*What to do:* Scan the entries and copy each line where the word "width" is present.

*Extracted data:*
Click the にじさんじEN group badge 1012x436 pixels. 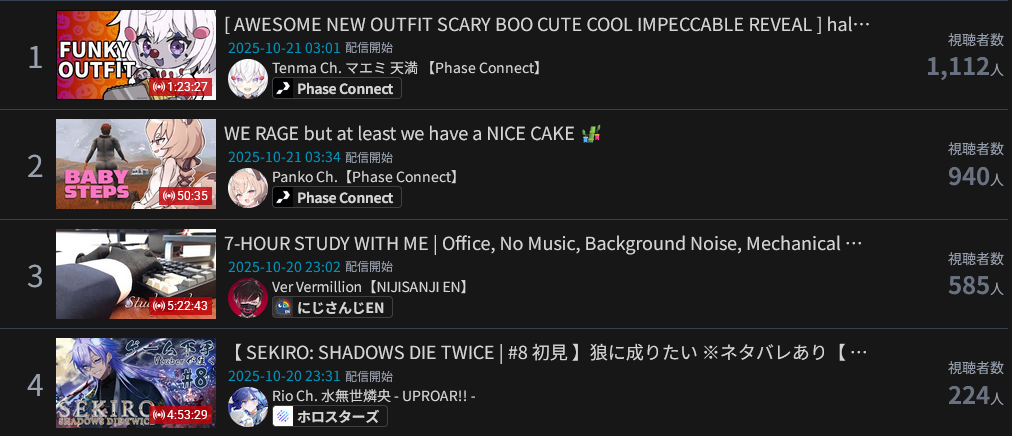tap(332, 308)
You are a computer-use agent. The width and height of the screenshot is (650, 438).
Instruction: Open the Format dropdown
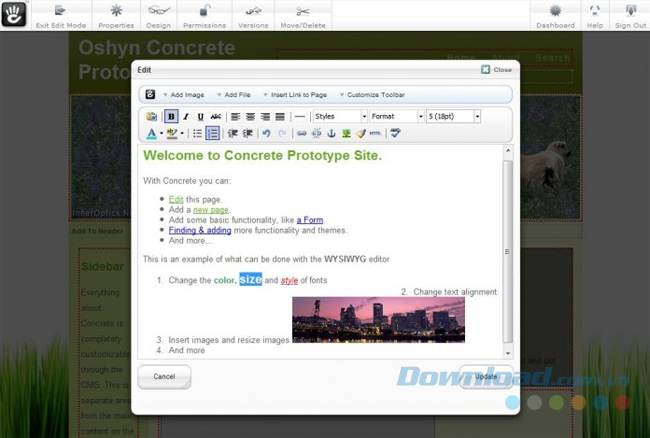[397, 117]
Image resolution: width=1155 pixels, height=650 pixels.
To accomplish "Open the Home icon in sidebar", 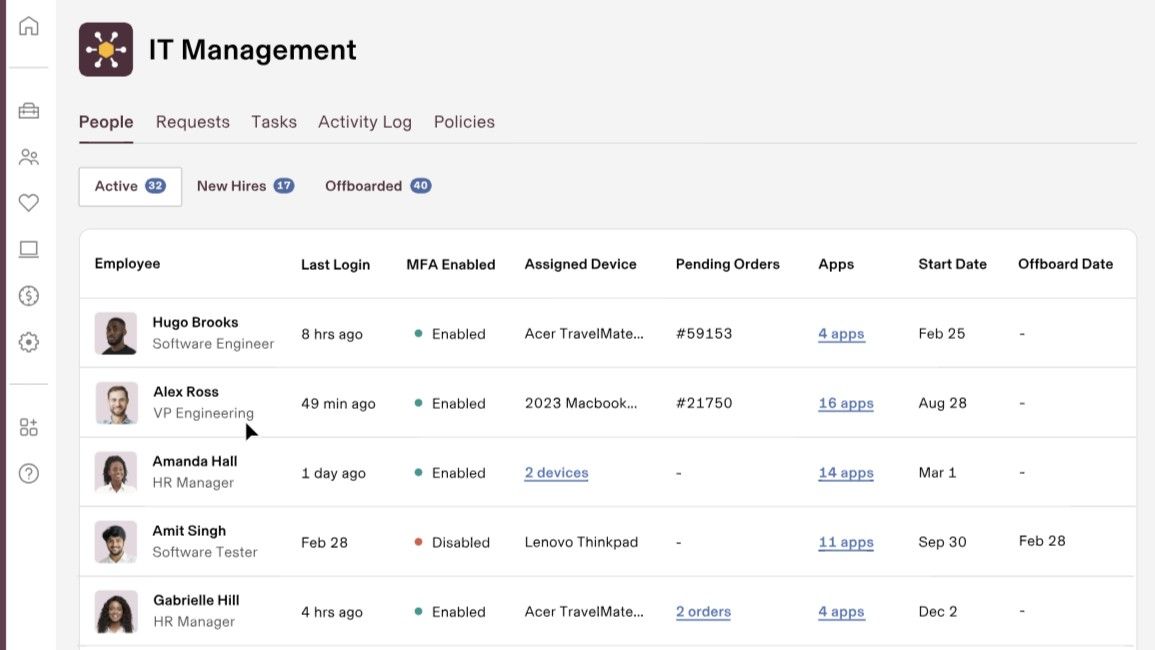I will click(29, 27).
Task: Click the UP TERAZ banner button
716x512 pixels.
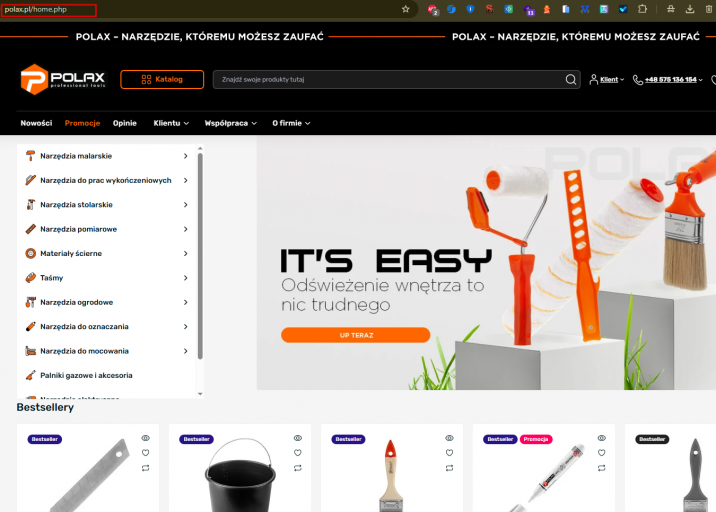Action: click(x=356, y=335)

*Answer to the problem:*
You are a computer-use agent. The width and height of the screenshot is (650, 438).
Image resolution: width=1155 pixels, height=650 pixels.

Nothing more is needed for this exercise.